By Alex Engler
With former Senator Pete Domenici and Dr. Alice Rivlin coming to speak at Georgetown’s McNeir auditorium on Thursday (details below), it is a good time to revisit the important work of the debt-reduction duo. They have kept quite busy co-chairing a task force sponsored by the Bipartisan Policy Center that just released its second report. The report is an update to a paper published in November 2010, just seven days after the President’s Commission on Fiscal Responsibility and Reform—led by Alan Simpson and Erskine Bowles—unveiled its budget plan. For the last two years, Rivlin-Domenici and Simpson-Bowles have been the driving forces in the debt reduction conversation.
With good reason, too. Both reports widen the discussion beyond Washington’s platitudes and bring to the table reasoned takes on debt reduction. They are not the same, however. The Center for Budget and Policy Priorities, a respected think tank and DC’s leading advocate for impoverished Americans, called the Domenici-Rivlin report “superior to Simpson-Bowles in most areas” specifically praising its more generous Social Security plans, more lenient treatment of discretionary spending, and more balanced scale between spending reduction and revenue increases.

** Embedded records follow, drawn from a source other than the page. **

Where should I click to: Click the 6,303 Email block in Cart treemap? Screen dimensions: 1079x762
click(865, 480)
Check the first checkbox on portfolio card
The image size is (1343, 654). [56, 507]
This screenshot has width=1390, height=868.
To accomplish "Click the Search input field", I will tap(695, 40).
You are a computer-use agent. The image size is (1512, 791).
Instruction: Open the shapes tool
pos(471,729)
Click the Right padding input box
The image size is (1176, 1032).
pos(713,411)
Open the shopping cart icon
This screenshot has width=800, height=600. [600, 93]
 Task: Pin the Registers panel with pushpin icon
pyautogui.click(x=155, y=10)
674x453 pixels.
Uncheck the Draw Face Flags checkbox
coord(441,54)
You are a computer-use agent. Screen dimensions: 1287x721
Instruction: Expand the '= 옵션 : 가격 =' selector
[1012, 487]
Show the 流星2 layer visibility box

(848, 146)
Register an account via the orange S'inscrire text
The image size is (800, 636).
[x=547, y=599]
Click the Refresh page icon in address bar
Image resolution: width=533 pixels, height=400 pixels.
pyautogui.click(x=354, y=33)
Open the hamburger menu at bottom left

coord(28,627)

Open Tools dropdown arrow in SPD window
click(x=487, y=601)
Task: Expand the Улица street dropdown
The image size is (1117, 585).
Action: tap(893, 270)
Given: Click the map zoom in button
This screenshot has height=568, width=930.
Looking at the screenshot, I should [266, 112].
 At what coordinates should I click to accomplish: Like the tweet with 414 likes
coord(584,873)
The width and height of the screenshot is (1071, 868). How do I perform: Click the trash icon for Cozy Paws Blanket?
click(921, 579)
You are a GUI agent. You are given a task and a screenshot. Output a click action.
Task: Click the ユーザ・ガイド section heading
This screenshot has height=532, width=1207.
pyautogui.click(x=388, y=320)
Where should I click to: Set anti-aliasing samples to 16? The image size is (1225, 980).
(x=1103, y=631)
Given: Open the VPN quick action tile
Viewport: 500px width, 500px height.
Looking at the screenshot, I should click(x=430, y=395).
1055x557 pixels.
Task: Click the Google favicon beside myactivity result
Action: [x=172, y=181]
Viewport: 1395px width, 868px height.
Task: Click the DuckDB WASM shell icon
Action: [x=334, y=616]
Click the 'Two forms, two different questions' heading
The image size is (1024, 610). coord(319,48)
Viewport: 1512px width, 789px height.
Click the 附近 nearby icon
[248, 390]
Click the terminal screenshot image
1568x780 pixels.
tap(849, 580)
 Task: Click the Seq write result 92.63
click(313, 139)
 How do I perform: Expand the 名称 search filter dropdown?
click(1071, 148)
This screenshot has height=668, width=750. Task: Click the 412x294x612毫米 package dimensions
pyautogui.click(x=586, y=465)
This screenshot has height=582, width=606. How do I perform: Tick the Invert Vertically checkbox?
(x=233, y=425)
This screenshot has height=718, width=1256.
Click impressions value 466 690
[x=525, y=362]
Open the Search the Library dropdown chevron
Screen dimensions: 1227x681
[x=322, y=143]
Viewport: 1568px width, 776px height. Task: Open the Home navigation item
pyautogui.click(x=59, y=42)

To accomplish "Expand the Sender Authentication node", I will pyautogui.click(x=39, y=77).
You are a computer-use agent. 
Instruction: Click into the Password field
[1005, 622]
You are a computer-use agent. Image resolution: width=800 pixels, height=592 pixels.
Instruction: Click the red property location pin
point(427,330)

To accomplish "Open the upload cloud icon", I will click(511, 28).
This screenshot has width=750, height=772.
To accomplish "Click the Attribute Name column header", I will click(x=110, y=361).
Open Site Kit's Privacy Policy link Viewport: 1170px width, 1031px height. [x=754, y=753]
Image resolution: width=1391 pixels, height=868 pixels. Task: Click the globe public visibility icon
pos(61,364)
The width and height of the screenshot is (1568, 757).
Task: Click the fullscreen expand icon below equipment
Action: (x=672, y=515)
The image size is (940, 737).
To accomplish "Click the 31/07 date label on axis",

Domenici-Rivlin 2.0 boasts stabilizing the publicly held debt at sixty percent of GDP and balancing the primary budget (meaning the budget not including interest payments) by 2014. Those are both very appealing numbers and signal an aggressive plan to address the debt. While Senator Domenici has been adamant in advocating for the plan as a holistic remedy that cannot be adopted in pieces, given the tax deal signed by Barack Obama’s autopen on January 3, the prospect for complete adoption is unclear.
The report leads with a one-year holiday from the payroll tax for employers and employees. You may notice that this does nothing to address the deficit, and in fact it exacerbates it to the tune of $120 billion. The paper notes that the Congressional Budget Office estimates this would create between 2.5 and 7 million jobs, and although this tax holiday may be an effective economic stimulus, it may also make the pill of deficit reduction easier to swallow for the American public.
It is no small pill, either. A 6.5 percent value added tax (VAT), which to consumers is functionally identical to a sales tax like those in place in most states and many localities. Iowa has the median rate for state and local sales tax, with a combined rate of 6.8 percent, so the VAT would be tantamount to doubling the tax added for purchases. In turn, however, income taxes would drop for most Americans, and the number of tax brackets would be reduced from the current six to just two: 15 percent for individuals up to $50,000 and couples up to $100,000 and 28 percent for everything above that. The plan also includes capital gains and dividends as normal income, ending the preferred status they enjoy now.
After a slew of other changes including making childcare credits (slightly) more generous, limiting deductions, and lowering the corporate tax rate to 28 percent, the proposed tax system could be more progressive than the one we have in place today. It also raises more money, and, according to the Tax Policy Center, would only require half of all households to file annual tax returns.
Domenici-Rivlin also touches on Social Security, most notably with regard to the cap on income eligible for payroll taxes. Right now, all Americans contribute 6.2 percent of the first $110,000 of their income to payroll (aka FICA) taxes that fund Social Security and Medicare. Over 36 years (from 2014 to 2050), the plan would raise that cap so it would encompass 90 percent of all income earned. The cap would obviously be substantially higher, though the report does not specify exactly how high. They would also change the calculation of cost of living adjustments, a proposal that Georgetown’s own Jason Fichtner has discussed extensively, which amounts to a small reduction in payments.
The Medicare proposal remains one of the more controversial of the plan, with the creation of a Medicare exchange that allows for private plans to compete with the current public options. The plan also proposes an out-of-pocket maximum payment that would prevent one-time health care costs from financially crippling a Medicare beneficiary, a valuable idea that has been conspicuously absent from the debate.
This is just the tip of the iceberg (they propose a one-cent per-ounce soda tax too) of an ambitious and fascinating perspective on how to solve one of the most complex issues facing the United States. If you have made it through this, then you will enjoy Dr. Rivlin and Senator Domenici Thursday night, who are going to be even more compelling in person. We hope to see you there.
More About the Event:
Debt Reduction Revisted: A Conversation on Policy and Politics, will take place on January 10, 2013 at 7:00pm, at Georgetown University’s McNeir Auditorium. Please RSVP to Senior Marketing Director Lauren Barth if you wish to attend.
This was an interesting read, and I feel more informed for the conversation tomorrow. I am still curious about the VAT tax after reading this article, and would love to know more; is there a resource you would recommend?
As I understand from your explanation, states with sales tax would add 6.5% to their current tax. So, D.C. would shift from 10% to 16.5%?